Binary width awareness: How many binary bits are required to represent a single hexadecimal digit (0–F)?

Introduction / Context:
Hexadecimal is a compact notation for binary values. Because hex is base 16 and 16 equals 2^4, there is a direct one-to-one mapping between a single hex digit and four binary bits, known as a nibble.

Given Data / Assumptions:

• Hex digit range: 0–F (0–15 decimal).
• Binary digits (bits) are base-2.
• Goal: minimal bit width to encode any hex digit.

Concept / Approach:
The number of bits required to represent N distinct values is the smallest k such that 2^k ≥ N. For a hex digit, N = 16, and 2^4 = 16, so k = 4. Therefore each hex digit corresponds exactly to a 4-bit binary group, enabling easy grouping and conversion between binary and hex.

Step-by-Step Solution:
Set N = 16.Find k with 2^k ≥ 16 → k = 4.Therefore, one hex digit requires 4 bits.

Verification / Alternative check:
Examples: A₁₆ = 10₁₀ = 1010₂ (4 bits), F₁₆ = 15₁₀ = 1111₂ (4 bits).

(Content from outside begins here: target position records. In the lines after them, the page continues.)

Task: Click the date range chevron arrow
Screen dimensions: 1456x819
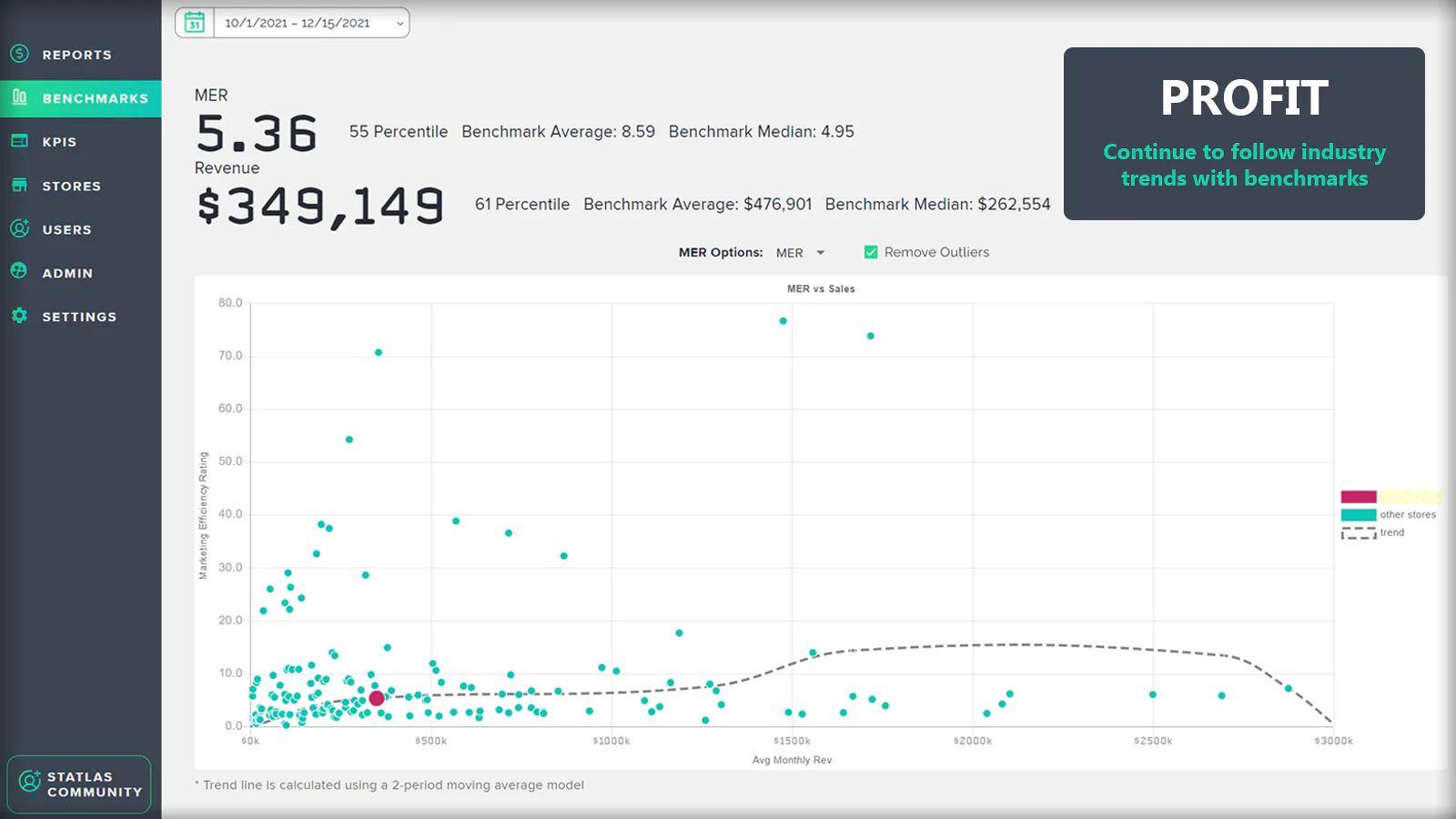Action: (399, 24)
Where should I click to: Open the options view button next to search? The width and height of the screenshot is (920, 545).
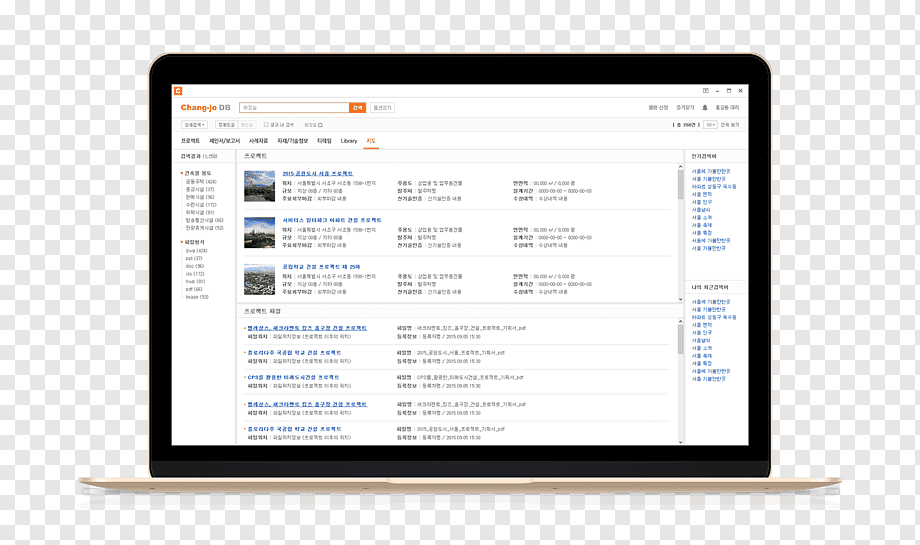click(383, 108)
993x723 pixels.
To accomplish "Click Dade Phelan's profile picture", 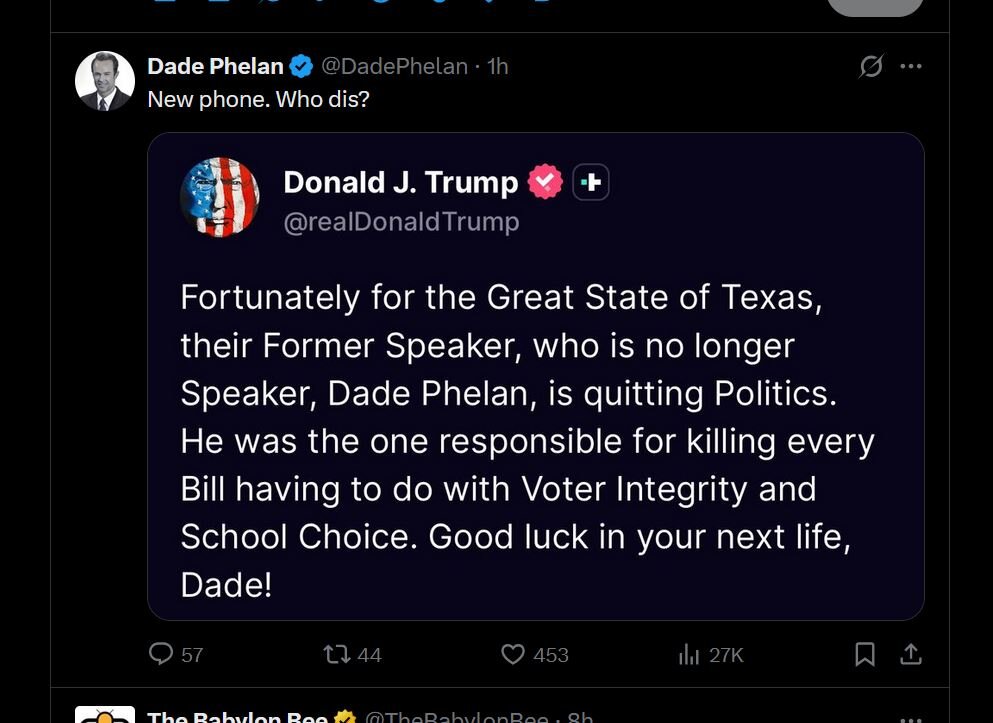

The mapping is exact.

Why Other Options Are Wrong:
3 bits hold only 8 values, 6 bits hold 64, and 8 bits hold 256—over/under the needed capacity for a single hex digit.

Common Pitfalls:
Using 8 bits per hex digit out of habit from byte-aligned thinking; remember, 1 hex digit = 4 bits, 2 hex digits = 8 bits (one byte).

Final Answer:
4